> **Direction**
Copy out, word for word, the entries from the first line through the line that contains "pos(151,373)", including both of those lines.

> **Source records**
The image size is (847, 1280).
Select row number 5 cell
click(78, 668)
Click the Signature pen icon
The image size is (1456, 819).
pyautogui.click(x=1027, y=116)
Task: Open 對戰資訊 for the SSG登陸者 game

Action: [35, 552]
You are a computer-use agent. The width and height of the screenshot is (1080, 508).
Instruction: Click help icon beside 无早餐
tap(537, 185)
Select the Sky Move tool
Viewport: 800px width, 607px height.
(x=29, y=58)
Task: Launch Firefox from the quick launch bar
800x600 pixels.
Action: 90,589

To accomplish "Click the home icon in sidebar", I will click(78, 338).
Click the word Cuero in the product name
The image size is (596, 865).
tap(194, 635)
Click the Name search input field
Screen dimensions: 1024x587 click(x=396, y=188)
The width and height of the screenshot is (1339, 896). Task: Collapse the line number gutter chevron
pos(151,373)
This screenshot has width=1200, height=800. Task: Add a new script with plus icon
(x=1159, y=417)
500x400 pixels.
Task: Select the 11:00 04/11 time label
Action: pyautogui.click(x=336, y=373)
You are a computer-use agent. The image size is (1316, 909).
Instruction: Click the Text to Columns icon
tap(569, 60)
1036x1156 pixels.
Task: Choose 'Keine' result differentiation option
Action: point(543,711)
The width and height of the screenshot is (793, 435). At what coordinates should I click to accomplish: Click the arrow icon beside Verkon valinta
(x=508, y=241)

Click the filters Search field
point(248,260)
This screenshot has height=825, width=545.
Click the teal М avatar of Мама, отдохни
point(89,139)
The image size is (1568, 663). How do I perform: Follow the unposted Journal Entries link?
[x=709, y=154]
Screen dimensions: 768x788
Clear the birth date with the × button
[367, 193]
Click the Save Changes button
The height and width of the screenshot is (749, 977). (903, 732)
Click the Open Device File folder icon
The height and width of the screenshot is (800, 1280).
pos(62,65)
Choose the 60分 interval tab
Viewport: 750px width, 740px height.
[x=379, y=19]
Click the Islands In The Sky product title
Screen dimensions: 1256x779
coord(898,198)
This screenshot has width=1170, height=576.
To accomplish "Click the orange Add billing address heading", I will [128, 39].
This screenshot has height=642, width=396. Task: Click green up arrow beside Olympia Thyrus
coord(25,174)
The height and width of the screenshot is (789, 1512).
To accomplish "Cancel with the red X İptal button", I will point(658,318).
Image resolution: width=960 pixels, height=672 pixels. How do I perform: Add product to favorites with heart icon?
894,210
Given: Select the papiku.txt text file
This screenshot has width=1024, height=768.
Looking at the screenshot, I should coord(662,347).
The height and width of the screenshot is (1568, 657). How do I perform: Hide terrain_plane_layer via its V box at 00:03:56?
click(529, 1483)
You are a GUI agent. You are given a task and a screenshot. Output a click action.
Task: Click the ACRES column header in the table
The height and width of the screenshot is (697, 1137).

> **Problem solution**
The image size is (847, 1280).
Select row number 5 cell
click(78, 668)
Click the Signature pen icon
The image size is (1456, 819).
pyautogui.click(x=1027, y=116)
Task: Open 對戰資訊 for the SSG登陸者 game

Action: [35, 552]
You are a computer-use agent. The width and height of the screenshot is (1080, 508).
Instruction: Click help icon beside 无早餐
tap(537, 185)
Select the Sky Move tool
Viewport: 800px width, 607px height.
(x=29, y=58)
Task: Launch Firefox from the quick launch bar
800x600 pixels.
Action: 90,589

To accomplish "Click the home icon in sidebar", I will click(78, 338).
Click the word Cuero in the product name
The image size is (596, 865).
tap(194, 635)
Click the Name search input field
Screen dimensions: 1024x587 click(x=396, y=188)
The width and height of the screenshot is (1339, 896). Task: Collapse the line number gutter chevron
pos(151,373)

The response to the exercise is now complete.